Stop with the cute names — this is about economic survival

I’m tired of reading about the latest workplace trend with its accompanying cute name. Lately, it’s “job hugging” — apparently what we’re calling it when people don’t quit their jobs.

Before that, it was “quiet quitting,” “bare minimum Monday,” and a dozen other phrases that make serious economic realities sound like lifestyle choices.

Let’s be clear about what is actually happening: People aren’t hugging their jobs out of some newfound loyalty or work-life balance epiphany. They’re holding onto them because the alternative is financial uncertainty in an increasingly unstable economy.

The real numbers

The Federal Reserve reports that hiring rates are at their lowest point in a decade. AI is eliminating entry-level positions faster than new ones are being created. Market instability has made career moves feel like financial roulette. These aren’t trends, they’re survival responses.

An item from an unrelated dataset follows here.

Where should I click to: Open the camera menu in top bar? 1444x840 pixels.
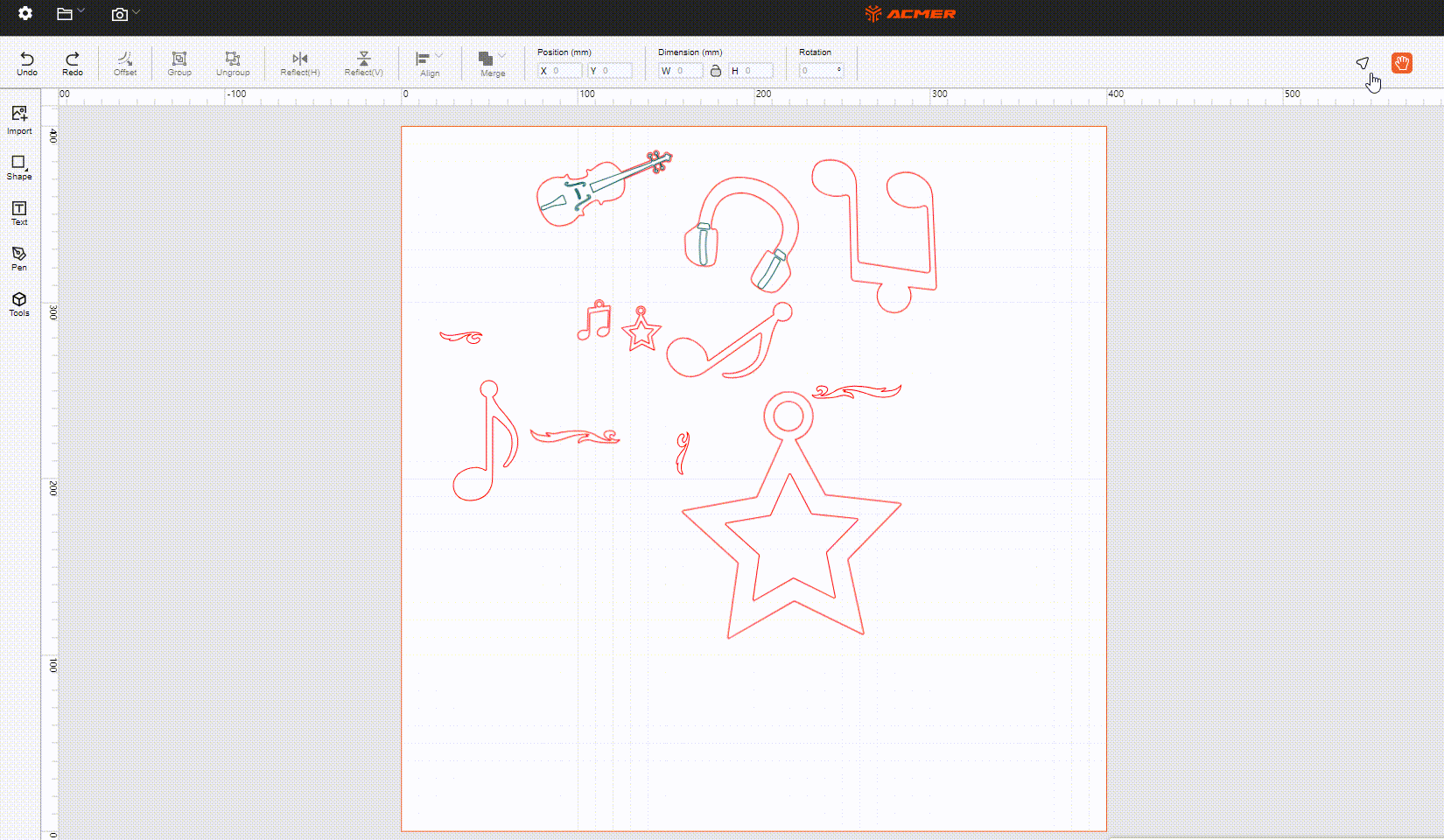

When Korn Ferry reports that employees are “holding onto their jobs for dear life,” it means economic anxiety is manifesting in employment patterns.

What it means for organizations

Stop expecting the same turnover patterns you’ve relied on for years. Your top performers aren’t leaving for 10% raises anymore because they are genuinely uncertain about market stability. Gen Z, previously painted as job hoppers, are now the most likely to stay put — not because they love their roles, but because they’re afraid of what’s out there.

This creates both challenges and opportunities:

The Challenge: Your talent pipeline has slowed significantly. Internal promotions are backed up. Fresh perspectives are harder to access.

The Opportunity: Now is the time to invest in the people you have. Skills development, internal mobility programs, and genuine career pathing aren’t nice-to-haves anymore. They’re retention necessities.

The bottom line

People staying in their jobs is an economic reality to understand. Instead of labeling behaviors with catchy names, focus on the underlying financial pressures driving them.

Want to attract talent in this environment? Offer genuine stability, transparent career progression, and skills development that make people more marketable, not less. Because when the economy eventually stabilizes, the organizations that invested in their people during the uncertain times will be the ones that thrive.